Content starts

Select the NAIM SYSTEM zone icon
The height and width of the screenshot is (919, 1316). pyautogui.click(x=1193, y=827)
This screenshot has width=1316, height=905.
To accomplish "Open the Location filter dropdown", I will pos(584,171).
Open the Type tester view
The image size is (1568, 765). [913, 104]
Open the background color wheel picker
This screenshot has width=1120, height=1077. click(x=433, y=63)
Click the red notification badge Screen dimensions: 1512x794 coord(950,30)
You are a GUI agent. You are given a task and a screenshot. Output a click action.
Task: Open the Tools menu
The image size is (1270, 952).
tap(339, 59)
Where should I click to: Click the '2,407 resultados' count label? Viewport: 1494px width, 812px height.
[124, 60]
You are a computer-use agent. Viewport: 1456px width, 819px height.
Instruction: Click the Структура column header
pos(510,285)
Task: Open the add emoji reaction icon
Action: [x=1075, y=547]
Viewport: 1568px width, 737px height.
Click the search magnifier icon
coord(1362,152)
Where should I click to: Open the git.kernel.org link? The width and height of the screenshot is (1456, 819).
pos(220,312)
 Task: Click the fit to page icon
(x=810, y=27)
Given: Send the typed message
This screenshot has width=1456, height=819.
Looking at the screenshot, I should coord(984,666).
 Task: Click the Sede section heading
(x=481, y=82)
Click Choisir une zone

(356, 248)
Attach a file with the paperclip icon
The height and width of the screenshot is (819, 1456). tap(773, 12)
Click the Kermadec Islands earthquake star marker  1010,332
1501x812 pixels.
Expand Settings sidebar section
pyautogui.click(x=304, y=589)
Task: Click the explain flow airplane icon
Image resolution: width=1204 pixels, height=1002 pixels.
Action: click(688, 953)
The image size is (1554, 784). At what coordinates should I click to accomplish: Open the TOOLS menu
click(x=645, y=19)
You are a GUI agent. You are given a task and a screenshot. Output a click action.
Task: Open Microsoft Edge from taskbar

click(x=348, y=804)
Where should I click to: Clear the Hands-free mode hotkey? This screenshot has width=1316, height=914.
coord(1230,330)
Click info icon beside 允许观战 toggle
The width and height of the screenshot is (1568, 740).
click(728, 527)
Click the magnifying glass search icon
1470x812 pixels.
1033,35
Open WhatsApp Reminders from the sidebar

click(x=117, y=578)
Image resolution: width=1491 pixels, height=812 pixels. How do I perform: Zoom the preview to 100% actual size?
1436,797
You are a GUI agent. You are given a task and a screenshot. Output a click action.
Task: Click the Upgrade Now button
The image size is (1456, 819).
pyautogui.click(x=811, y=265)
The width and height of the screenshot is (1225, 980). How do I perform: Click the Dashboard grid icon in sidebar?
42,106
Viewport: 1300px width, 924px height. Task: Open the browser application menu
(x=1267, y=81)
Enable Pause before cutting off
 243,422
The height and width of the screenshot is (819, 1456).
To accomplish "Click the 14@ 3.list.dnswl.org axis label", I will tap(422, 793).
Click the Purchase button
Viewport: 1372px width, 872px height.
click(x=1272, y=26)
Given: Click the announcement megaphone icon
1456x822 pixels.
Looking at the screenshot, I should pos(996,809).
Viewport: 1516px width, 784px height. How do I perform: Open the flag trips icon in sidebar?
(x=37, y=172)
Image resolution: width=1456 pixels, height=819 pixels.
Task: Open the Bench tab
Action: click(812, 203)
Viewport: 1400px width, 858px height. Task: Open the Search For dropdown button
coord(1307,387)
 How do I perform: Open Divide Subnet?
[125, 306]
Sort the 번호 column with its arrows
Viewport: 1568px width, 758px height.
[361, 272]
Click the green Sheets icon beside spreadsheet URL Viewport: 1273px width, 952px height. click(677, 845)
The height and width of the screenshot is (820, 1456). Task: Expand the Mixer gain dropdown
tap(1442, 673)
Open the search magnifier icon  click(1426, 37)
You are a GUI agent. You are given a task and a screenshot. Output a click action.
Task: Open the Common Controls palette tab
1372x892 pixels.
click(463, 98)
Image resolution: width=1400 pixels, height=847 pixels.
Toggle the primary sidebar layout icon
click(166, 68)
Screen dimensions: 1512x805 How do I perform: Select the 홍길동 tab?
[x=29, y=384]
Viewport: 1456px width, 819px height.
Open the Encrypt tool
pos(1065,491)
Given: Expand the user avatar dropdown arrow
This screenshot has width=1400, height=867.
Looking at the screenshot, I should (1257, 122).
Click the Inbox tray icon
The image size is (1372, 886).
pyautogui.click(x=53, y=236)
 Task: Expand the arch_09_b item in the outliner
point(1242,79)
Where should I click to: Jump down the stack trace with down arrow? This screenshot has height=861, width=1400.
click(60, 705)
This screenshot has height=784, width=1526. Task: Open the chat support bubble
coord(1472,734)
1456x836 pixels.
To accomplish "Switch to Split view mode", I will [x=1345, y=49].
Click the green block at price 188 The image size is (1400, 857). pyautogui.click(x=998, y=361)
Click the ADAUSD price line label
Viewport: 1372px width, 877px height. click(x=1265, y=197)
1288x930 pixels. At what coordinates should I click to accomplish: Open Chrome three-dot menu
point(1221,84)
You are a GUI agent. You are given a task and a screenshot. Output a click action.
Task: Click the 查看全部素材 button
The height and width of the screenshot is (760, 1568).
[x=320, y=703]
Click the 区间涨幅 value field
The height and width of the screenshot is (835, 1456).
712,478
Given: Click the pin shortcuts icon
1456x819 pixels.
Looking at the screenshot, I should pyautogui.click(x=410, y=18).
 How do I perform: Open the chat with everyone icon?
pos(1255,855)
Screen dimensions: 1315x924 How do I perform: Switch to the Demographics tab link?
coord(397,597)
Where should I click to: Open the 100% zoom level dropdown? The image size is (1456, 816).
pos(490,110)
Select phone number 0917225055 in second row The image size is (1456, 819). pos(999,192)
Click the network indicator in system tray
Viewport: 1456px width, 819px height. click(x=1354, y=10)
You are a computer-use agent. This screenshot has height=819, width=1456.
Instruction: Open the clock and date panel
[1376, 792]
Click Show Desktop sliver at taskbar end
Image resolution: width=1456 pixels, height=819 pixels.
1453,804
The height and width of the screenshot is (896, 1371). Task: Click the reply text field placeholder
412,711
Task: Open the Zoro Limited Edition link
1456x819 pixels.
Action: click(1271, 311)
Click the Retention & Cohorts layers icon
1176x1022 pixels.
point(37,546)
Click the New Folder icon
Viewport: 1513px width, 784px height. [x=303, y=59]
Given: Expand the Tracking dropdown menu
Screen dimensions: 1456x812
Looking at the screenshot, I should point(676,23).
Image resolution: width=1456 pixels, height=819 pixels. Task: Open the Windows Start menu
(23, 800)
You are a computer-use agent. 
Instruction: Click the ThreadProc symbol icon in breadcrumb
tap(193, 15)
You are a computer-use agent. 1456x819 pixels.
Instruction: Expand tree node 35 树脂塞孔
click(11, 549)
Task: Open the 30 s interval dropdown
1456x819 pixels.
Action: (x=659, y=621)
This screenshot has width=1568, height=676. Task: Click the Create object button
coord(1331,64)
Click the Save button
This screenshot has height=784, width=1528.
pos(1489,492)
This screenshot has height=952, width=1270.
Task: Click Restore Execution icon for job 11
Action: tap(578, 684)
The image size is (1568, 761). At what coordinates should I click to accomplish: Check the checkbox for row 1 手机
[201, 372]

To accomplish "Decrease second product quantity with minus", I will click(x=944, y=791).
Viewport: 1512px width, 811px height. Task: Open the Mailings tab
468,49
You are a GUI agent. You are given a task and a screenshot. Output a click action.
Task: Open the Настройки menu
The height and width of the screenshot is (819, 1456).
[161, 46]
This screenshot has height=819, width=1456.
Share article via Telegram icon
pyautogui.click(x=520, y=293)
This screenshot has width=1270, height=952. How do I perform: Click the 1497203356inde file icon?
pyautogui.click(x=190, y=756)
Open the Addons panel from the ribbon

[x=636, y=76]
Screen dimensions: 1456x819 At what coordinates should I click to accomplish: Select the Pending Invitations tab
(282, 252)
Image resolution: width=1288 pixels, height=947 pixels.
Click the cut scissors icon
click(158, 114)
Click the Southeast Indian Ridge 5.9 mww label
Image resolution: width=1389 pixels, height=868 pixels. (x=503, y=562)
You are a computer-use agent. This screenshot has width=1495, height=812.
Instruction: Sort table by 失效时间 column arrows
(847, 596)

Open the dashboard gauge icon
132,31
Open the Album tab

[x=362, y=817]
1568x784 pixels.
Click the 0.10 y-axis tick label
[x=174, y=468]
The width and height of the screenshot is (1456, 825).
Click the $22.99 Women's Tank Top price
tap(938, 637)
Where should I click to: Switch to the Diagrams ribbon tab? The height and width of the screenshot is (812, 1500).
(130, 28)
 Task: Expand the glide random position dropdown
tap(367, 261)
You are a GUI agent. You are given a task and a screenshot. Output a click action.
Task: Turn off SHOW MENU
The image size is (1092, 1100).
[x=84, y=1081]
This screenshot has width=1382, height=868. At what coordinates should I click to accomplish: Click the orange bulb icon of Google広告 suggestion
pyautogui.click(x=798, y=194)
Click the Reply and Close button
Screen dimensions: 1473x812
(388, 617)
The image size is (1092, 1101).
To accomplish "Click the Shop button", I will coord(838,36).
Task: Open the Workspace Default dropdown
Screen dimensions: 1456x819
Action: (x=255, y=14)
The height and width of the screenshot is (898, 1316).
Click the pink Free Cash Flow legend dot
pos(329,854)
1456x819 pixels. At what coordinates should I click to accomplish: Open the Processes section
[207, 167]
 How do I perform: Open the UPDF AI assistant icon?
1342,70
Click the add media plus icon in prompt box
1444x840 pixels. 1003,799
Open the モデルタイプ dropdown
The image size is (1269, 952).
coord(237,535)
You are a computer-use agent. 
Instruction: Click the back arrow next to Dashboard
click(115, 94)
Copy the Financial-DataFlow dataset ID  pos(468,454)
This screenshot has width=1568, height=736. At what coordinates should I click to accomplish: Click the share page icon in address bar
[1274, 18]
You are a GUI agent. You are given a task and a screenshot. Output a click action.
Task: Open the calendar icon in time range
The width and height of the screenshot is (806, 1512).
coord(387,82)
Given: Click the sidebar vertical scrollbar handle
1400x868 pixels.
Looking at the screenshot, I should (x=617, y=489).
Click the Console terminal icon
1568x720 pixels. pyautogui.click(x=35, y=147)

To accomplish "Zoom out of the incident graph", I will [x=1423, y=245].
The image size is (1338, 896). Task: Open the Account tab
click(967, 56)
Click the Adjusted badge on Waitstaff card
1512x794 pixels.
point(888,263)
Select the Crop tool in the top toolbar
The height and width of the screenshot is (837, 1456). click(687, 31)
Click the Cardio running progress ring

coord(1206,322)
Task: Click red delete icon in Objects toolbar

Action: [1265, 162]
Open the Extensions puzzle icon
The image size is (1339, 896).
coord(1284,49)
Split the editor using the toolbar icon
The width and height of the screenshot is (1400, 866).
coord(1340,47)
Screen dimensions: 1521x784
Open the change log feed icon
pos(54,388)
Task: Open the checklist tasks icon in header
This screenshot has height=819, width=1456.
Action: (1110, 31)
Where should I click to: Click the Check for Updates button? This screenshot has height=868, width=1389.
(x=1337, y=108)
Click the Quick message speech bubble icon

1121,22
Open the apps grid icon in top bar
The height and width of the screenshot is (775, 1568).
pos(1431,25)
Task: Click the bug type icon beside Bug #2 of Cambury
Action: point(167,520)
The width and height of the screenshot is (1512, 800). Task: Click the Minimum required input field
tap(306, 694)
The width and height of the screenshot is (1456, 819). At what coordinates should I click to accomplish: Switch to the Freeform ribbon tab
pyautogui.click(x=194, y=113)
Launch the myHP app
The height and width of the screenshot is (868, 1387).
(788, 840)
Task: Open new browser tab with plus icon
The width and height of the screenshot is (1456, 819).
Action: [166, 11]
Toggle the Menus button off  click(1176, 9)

Content ends

• _What you will do_: Where in the records above does the word "computer" appear? Copy each line that holds it.

• _Answer to the problem_:
You are a computer-use agent. Viewport: 1456px width, 819px height.
You are a computer-use agent. This screenshot has height=819, width=1456.
You are a computer-use agent. 
You are a computer-use agent. 1456x819 pixels.
You are a computer-use agent. This screenshot has width=1495, height=812.
You are a computer-use agent. 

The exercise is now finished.